The main thing is though, it doesn’t actually matter does it? I mean who cares other than the pedants and the pernickiters? I’ll eat them upside down, I’ll stack them on the plate upside-down, and I don’t think Mr McVitie will care a crumb about it.
By the way, I imagine Mr McVitie to be like a sort of Mr Monopoly character - a round-faced baker in a top hat and enormous moustache. He bangs his chunky fists on the table a lot and bellows in Glaswegian at people who don’t take biscuits seriously.
He’s not though, bothered about which way round his biscuits go. “As long as they buy ‘em,” he roars, “I’ll keep makin’ em, eh Tunnock?”
Tunnock wonders whether to laugh or not and nervously twiddles a tea-cake wrapper. “Aye, Mr McVitie, aye.”
It’s the same thing for Jaffa cakes, isn’t it? I mean there’s a thing, an item of confectionary perfection with the word cake in its name, going hard when you leave it out (like a cake) and legally proven to be a cake for tax reasons, and yet still some people think it’s a biscuit.

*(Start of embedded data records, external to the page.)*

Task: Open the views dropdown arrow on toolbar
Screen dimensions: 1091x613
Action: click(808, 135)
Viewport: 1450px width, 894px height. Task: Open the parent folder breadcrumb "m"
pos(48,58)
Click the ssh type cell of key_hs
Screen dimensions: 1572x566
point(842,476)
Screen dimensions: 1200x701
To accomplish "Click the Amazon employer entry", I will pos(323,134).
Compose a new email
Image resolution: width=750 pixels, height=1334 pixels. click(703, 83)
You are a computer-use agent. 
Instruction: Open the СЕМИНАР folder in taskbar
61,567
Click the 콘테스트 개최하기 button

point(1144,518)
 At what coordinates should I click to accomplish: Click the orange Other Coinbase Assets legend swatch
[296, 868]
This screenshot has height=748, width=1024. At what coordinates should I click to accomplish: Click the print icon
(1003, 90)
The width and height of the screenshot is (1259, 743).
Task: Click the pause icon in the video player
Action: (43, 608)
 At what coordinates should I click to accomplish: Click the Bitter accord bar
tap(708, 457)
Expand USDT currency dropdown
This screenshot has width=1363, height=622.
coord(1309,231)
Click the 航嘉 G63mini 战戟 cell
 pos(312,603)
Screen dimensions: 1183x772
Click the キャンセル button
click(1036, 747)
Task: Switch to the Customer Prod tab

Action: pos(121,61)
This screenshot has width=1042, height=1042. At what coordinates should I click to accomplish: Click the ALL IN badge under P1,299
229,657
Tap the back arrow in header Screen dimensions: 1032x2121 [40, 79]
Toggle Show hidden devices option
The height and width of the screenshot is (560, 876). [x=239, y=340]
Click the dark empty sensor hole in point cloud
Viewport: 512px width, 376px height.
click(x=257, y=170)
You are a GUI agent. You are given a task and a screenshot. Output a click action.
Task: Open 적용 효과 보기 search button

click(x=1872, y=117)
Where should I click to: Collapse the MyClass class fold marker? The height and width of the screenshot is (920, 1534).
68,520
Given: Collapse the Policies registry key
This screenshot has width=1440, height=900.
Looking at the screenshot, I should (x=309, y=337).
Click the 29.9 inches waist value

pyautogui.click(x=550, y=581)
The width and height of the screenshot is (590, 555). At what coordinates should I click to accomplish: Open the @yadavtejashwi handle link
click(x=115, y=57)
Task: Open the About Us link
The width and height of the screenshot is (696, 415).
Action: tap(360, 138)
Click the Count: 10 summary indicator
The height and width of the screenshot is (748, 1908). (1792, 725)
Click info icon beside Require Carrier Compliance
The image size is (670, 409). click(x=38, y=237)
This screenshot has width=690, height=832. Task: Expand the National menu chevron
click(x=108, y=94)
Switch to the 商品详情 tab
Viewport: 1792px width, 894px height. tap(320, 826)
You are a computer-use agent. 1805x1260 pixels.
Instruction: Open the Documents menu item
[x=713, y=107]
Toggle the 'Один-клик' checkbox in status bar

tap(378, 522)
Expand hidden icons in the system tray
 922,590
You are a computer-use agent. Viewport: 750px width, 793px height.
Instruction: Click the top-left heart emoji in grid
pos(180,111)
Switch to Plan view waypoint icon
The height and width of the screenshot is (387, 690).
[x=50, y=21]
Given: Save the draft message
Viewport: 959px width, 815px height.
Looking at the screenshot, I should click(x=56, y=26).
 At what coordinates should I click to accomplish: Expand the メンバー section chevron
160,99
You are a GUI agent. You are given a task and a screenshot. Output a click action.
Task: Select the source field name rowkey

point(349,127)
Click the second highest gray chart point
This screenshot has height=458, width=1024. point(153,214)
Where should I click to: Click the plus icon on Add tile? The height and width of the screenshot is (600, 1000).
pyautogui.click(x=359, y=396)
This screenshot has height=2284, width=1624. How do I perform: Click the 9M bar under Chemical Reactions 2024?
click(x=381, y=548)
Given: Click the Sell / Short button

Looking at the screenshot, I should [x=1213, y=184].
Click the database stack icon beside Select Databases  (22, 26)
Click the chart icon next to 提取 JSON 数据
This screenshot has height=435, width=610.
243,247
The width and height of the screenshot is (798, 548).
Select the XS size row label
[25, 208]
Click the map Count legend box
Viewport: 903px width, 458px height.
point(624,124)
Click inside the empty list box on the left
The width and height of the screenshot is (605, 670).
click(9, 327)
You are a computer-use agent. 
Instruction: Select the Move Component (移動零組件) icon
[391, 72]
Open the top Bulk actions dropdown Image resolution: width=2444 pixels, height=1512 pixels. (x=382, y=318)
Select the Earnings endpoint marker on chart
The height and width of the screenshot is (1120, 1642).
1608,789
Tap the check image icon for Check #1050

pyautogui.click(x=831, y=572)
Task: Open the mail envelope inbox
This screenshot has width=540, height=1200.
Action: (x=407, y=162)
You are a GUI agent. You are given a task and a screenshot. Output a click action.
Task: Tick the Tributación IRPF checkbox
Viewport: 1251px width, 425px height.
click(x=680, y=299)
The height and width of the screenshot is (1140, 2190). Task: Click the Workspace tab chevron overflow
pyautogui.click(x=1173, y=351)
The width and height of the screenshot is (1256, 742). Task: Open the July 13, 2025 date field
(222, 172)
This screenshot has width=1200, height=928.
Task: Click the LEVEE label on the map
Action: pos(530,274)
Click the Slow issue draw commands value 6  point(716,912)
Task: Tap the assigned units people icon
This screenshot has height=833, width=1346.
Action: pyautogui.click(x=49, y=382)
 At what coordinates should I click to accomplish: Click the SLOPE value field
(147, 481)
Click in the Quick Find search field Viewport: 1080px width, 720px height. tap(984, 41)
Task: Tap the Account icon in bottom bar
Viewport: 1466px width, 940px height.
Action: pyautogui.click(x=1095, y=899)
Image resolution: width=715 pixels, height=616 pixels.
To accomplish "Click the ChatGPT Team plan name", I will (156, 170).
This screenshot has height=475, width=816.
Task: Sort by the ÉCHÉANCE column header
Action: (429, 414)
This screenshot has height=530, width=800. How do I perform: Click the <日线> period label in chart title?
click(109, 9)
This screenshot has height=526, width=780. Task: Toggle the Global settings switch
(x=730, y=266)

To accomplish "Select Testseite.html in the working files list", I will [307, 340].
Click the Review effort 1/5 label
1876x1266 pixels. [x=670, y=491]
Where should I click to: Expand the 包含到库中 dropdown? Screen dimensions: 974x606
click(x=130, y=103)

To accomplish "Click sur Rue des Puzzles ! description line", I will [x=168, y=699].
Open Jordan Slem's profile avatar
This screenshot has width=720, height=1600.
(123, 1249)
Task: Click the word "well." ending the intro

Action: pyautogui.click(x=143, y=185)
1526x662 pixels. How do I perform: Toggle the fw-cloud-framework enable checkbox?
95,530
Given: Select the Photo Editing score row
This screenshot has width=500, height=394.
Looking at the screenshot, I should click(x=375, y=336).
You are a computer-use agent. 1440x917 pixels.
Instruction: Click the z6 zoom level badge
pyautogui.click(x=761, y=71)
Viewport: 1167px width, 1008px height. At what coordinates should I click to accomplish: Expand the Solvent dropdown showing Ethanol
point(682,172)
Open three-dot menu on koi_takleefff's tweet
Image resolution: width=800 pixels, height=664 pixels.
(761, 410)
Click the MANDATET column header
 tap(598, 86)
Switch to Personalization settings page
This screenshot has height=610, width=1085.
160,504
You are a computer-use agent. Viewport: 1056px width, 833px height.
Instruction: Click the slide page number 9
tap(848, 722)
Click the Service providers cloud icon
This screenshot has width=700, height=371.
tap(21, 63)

It’s not, but the point is it doesn’t matter. At least not since 1991 when McVitie’s (yes, the same McVitie I suppose) baked a giant one to prove it in a courtroom. Gosh he’s behind a lot isn’t he, old McVitie? Talk about ‘big bakery’.
Anyway, it‘s been a slow day, and I’ve been making cups of tea at my Mum’s and keeping conversation up. You know, the older I get, the more I think there are more things to get het up about than chocolate biscuits.